## PROBLEM TO WORK ON
Repeat each entry exactly. Drop every image.

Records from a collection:
*** Begin section ***

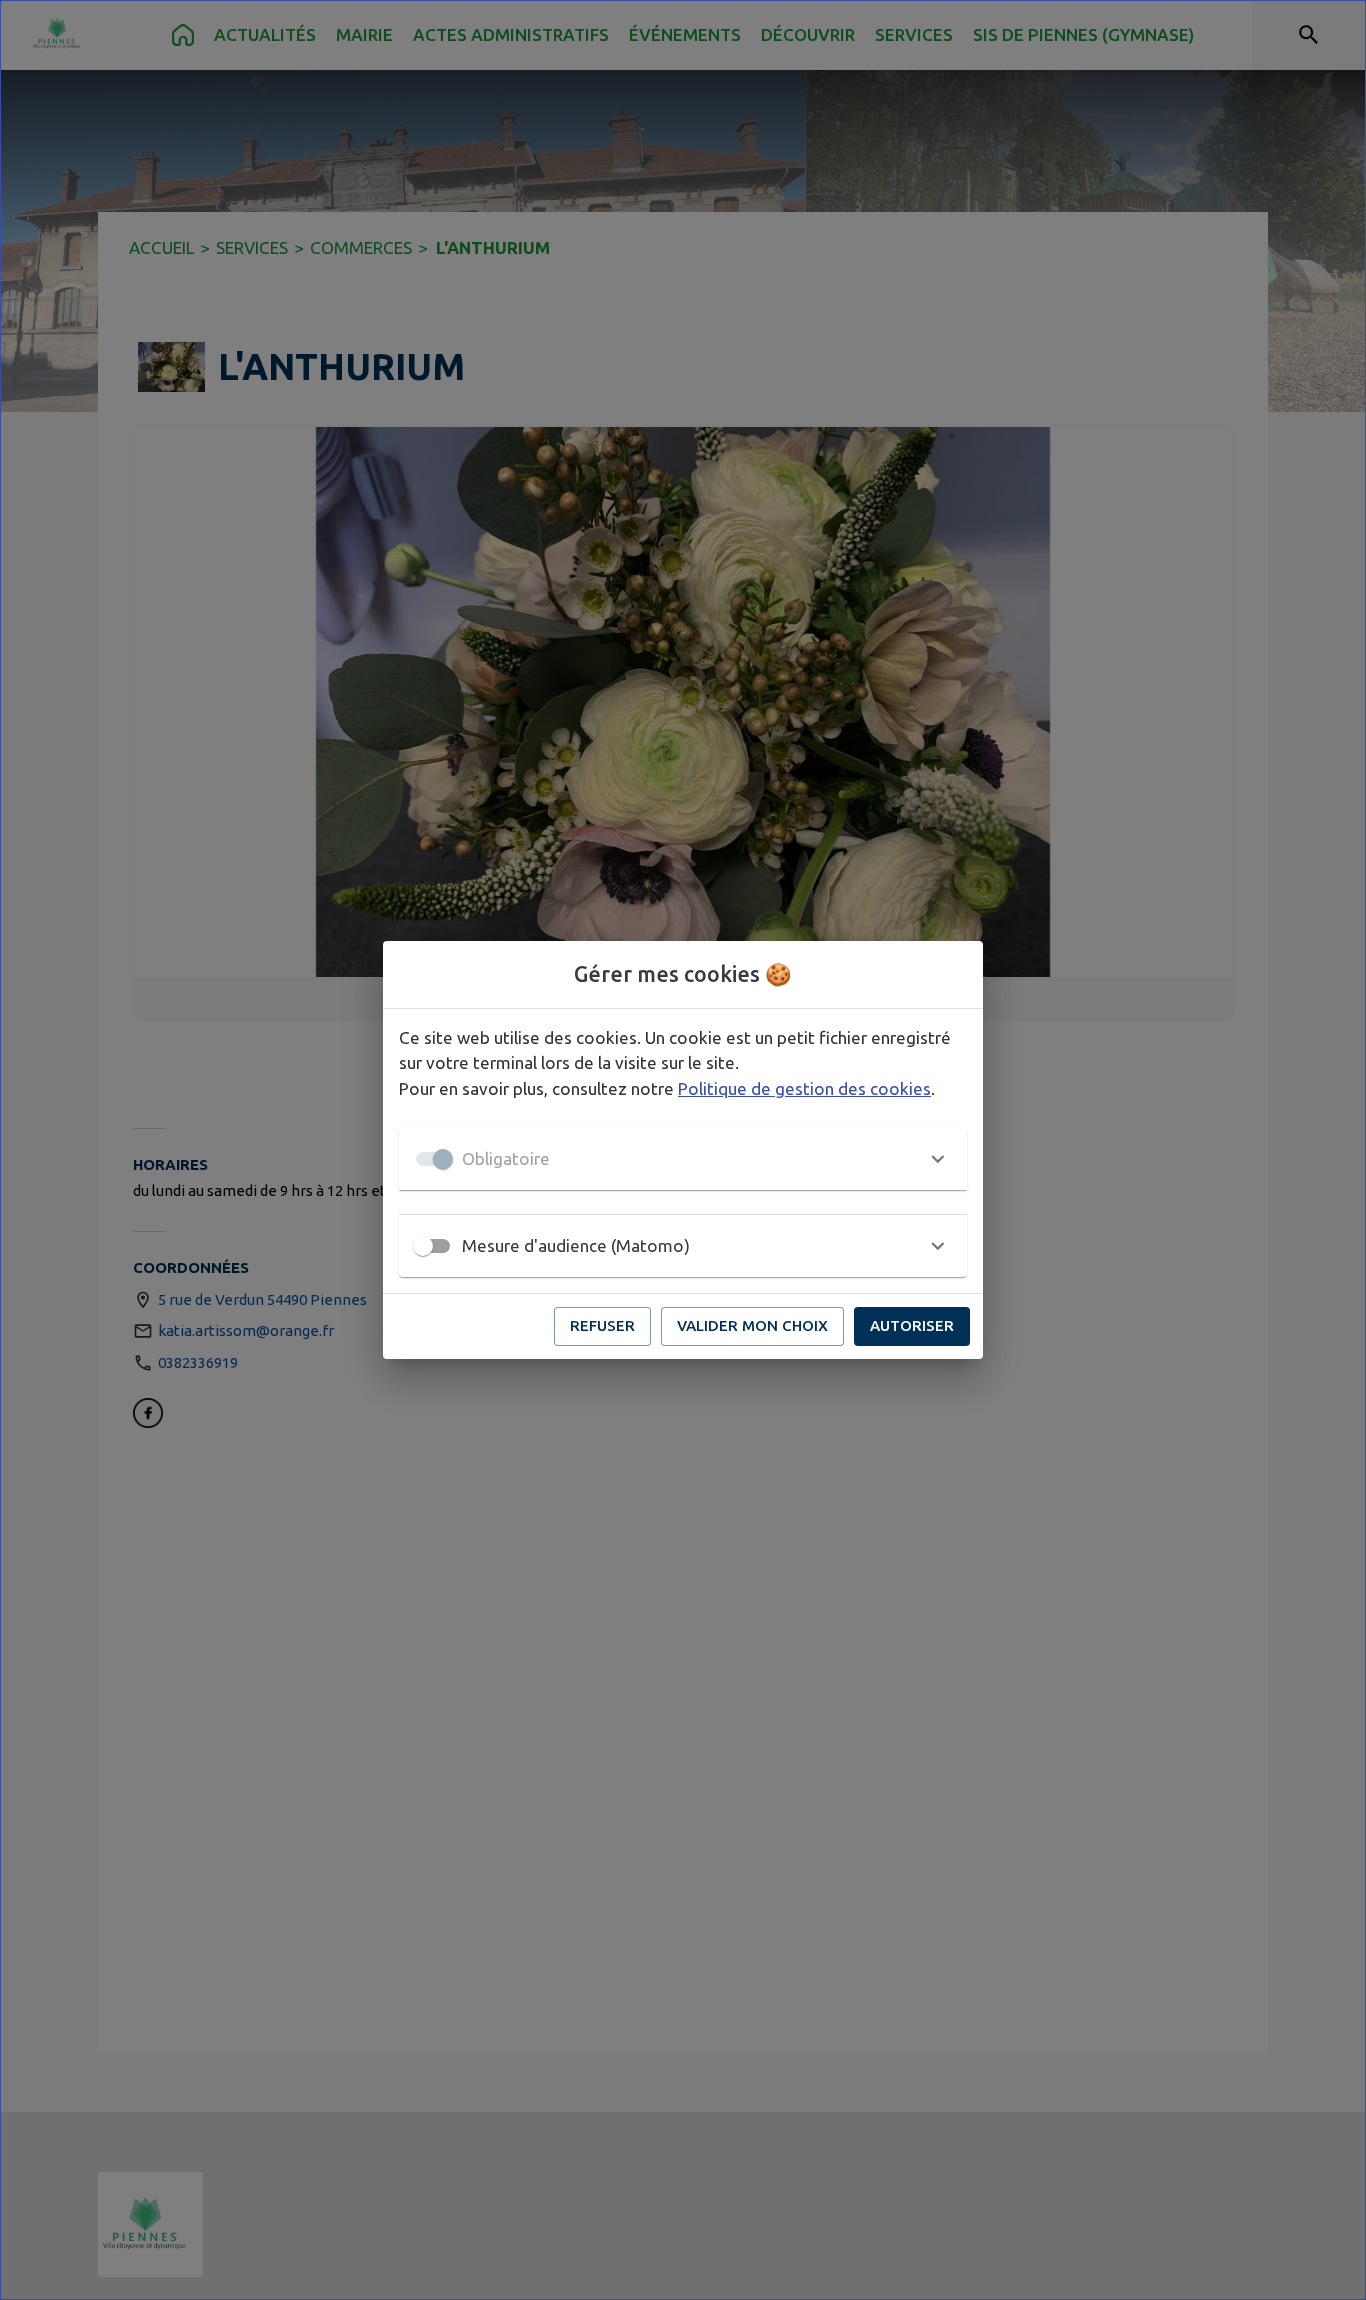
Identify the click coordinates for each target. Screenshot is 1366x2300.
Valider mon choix (752, 1325)
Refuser (602, 1325)
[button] (683, 1159)
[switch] (423, 1246)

*** End section ***

## RESULT OF THE EXERCISE
Identify the click coordinates for each target. Screenshot is 1366x2300.
Valider mon choix (752, 1325)
Refuser (602, 1325)
[button] (683, 1159)
[switch] (423, 1246)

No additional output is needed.